🤖 AI Summary
This work addresses the challenge of jointly achieving low communication overhead and high information freshness in large-scale randomly activated wireless sensor networks under spectrum partitioning. To this end, the paper proposes a deterministic time–frequency distributed access mechanism (D-TFDA) oriented toward minimizing the Age of Information (AoI). D-TFDA integrates centralized configuration with distributed execution, leveraging a token-based periodic time–frequency structure to provide conflict-free and predictable transmission opportunities. By uncovering structural properties of token allocation, the authors identify AoI-equivalent token clusters, transforming the optimal allocation problem into a linear program that drastically reduces the search space. A one-dimensional discrete-time Markov chain models the system’s steady-state behavior to analyze the long-term average AoI, enabling the design of a low-complexity auction-inspired heuristic algorithm. Simulations demonstrate that D-TFDA significantly outperforms optimized random-access baselines by reducing average AoI, eliminating collisions, and effectively exploiting heterogeneity in sensor-to-resource reliability.
📝 Abstract
The increasing adoption of spectrum-division techniques enables concurrent uplink transmissions over multiple orthogonal resources, yet low-overhead access design with effective information freshness remains insufficiently studied for large-scale randomly activated sensor networks.
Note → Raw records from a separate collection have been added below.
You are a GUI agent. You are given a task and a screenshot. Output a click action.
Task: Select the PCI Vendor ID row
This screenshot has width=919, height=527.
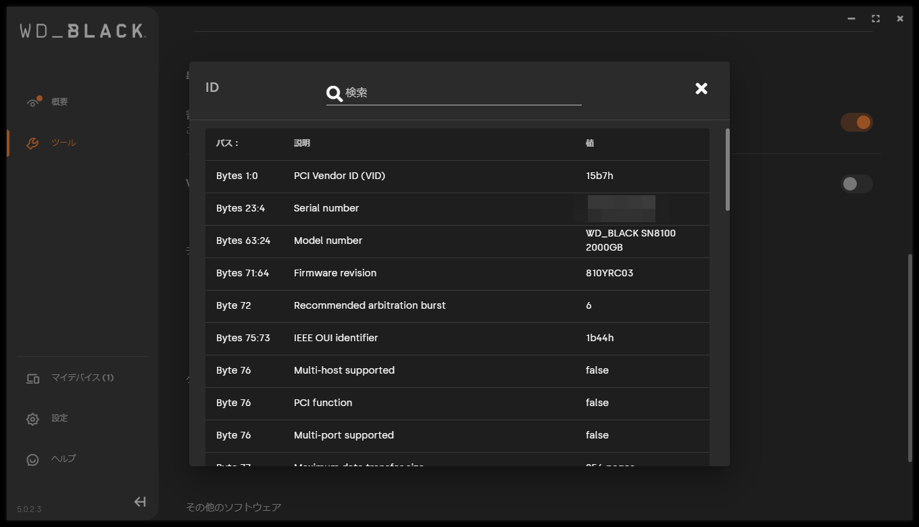point(457,176)
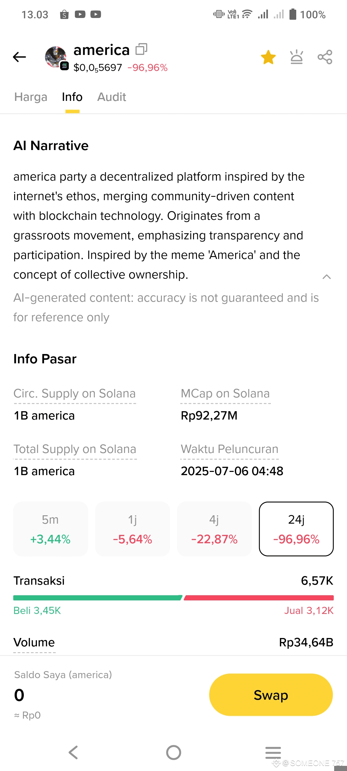Toggle the favorite star for america
347x771 pixels.
tap(268, 57)
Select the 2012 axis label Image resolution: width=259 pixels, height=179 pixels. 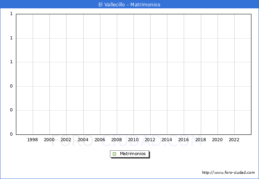coord(150,140)
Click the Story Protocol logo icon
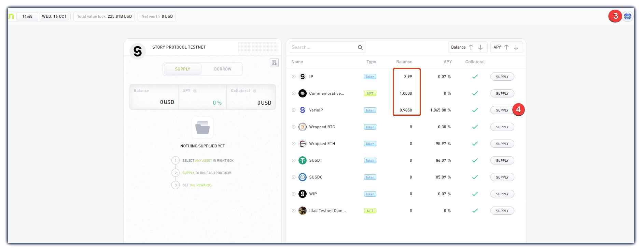Image resolution: width=642 pixels, height=251 pixels. (138, 51)
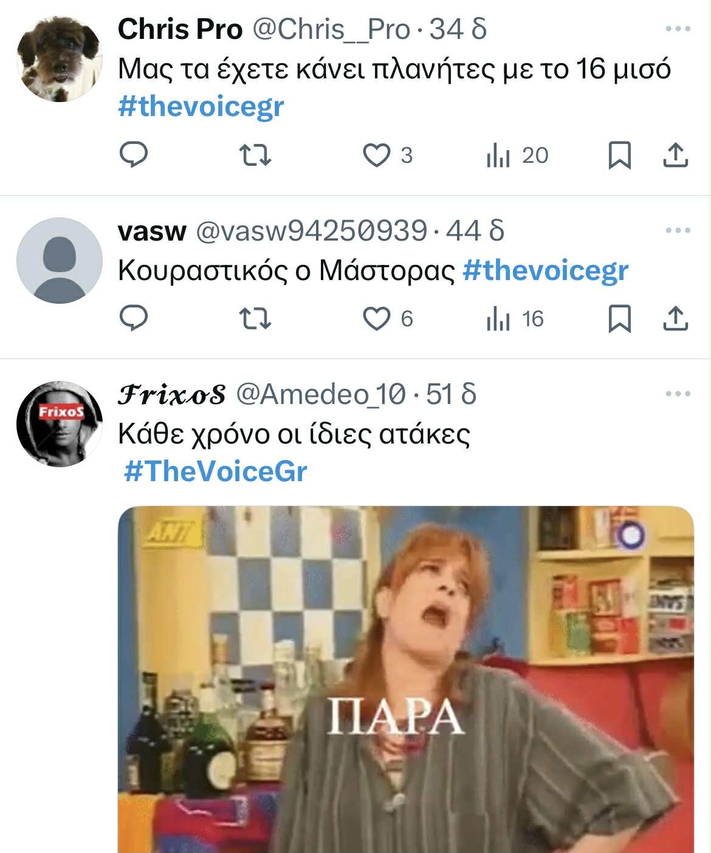
Task: Bookmark Chris Pro's tweet
Action: pos(619,155)
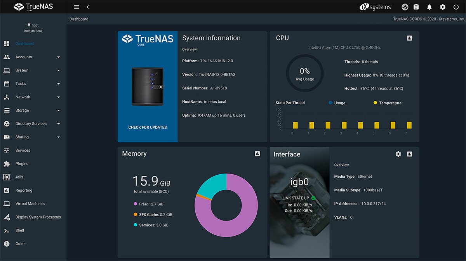Open the task manager clipboard icon
The height and width of the screenshot is (261, 466).
tap(416, 7)
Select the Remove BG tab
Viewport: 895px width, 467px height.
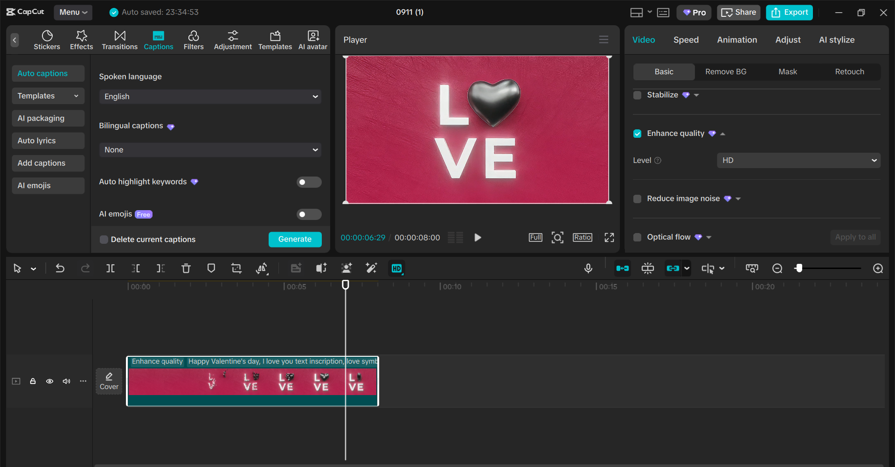725,72
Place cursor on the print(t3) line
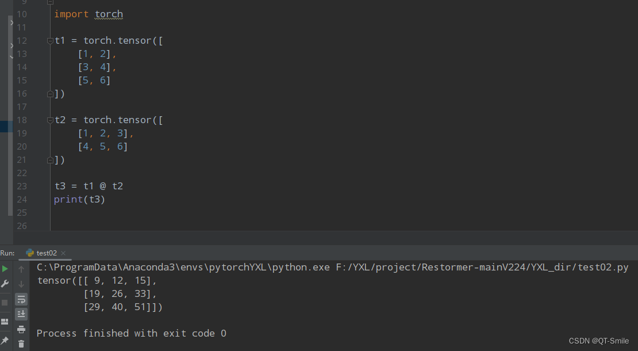 pos(80,199)
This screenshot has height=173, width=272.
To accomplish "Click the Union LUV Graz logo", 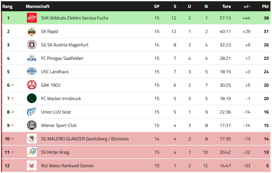I will 31,112.
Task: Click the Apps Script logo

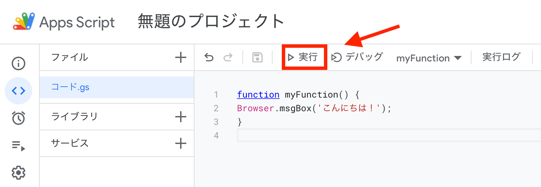Action: [24, 21]
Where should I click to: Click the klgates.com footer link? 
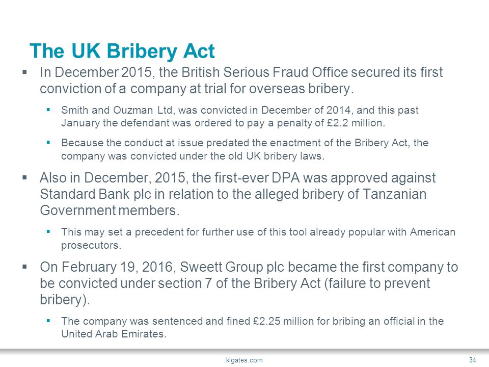(x=244, y=360)
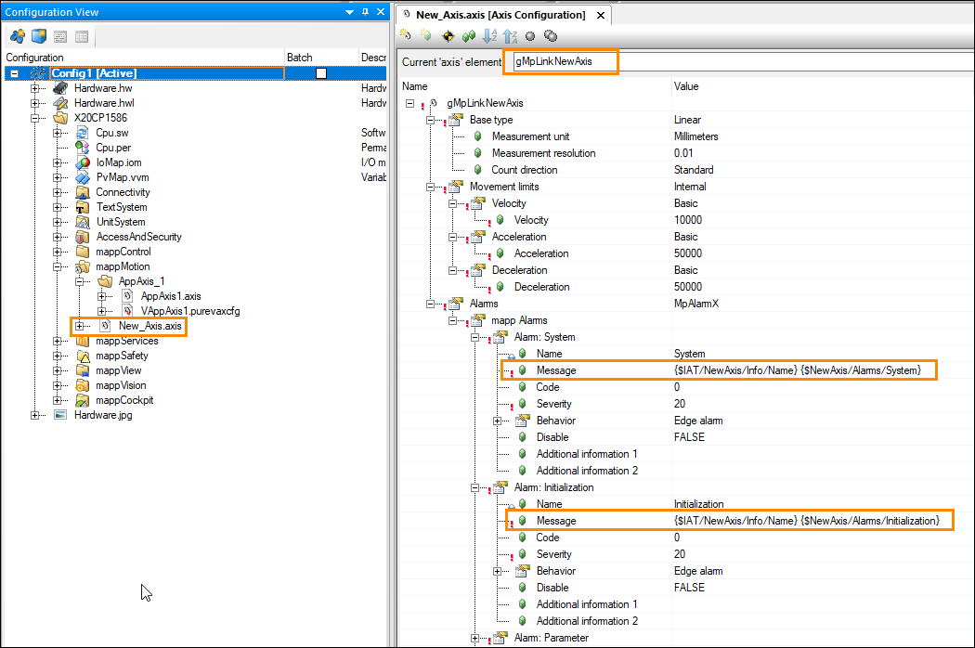Image resolution: width=975 pixels, height=648 pixels.
Task: Toggle the Batch checkbox for Config1
Action: pyautogui.click(x=321, y=73)
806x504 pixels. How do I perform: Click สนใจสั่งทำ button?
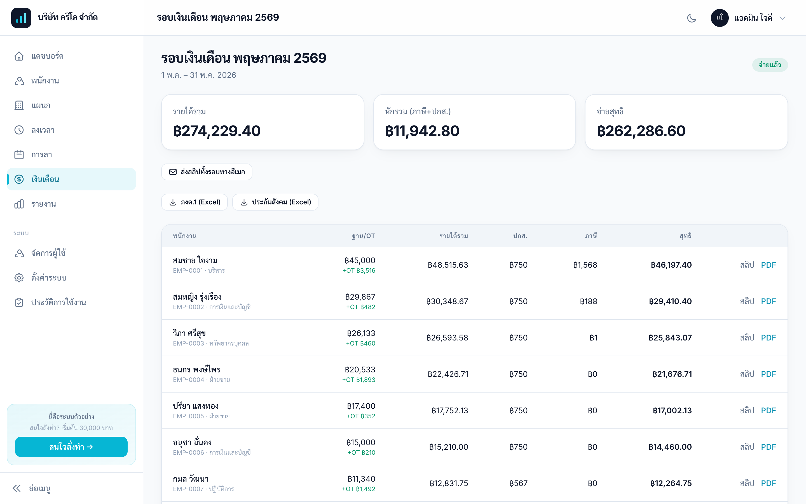(x=71, y=447)
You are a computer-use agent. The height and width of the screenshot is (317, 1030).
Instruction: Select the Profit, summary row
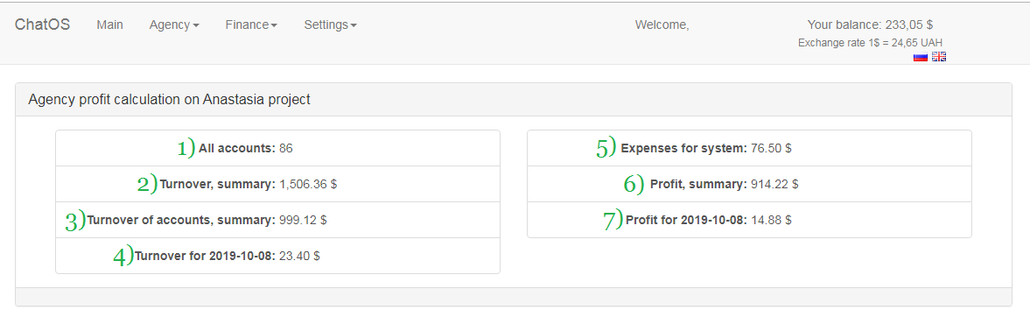pos(749,184)
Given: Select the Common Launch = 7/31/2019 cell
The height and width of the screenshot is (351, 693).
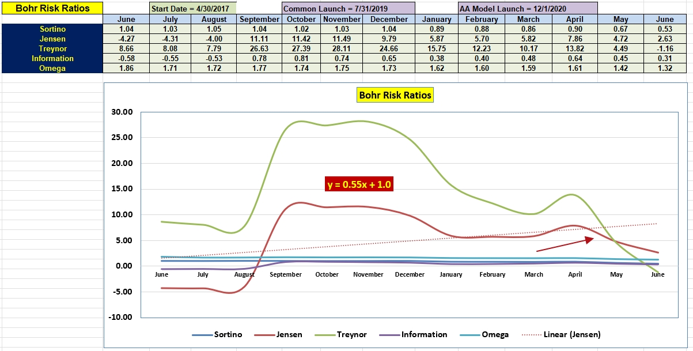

In this paper, we apply the age of information (AoI) to measure information freshness and propose an AoI-efficient deterministic time-frequency distributed access (D-TFDA) mechanism. D-TFDA combines centralized configuration and distributed operation through a periodic token-based time-frequency structure, which provides sensors with collision-free and predictable transmission opportunities without considerable run-time overhead. We develop an analytical framework to characterize the long-term average AoI (AAoI) by exploiting the periodicity of the token assignment pattern and modeling the steady local state of each sensor with a one-dimensional discrete-time Markov chain (DTMC). We further reveal structural properties of the token assignment pattern and identify AoI-equivalent token clusters, which substantially reduce the search space of the AAoI-optimal token allocation problem. Based on this structure, we formulate the reduced problem as a linear programming (LP) problem and develop an AAoI-optimal search algorithm, together with an auction-inspired heuristic algorithm of lower complexity. Simulation results validate the proposed AAoI analysis, demonstrate the effectiveness of the token allocation algorithms, and show that D-TFDA achieves substantially lower AAoI than optimized random access baselines by avoiding collisions and exploiting heterogeneous sensor--resource transmission reliability.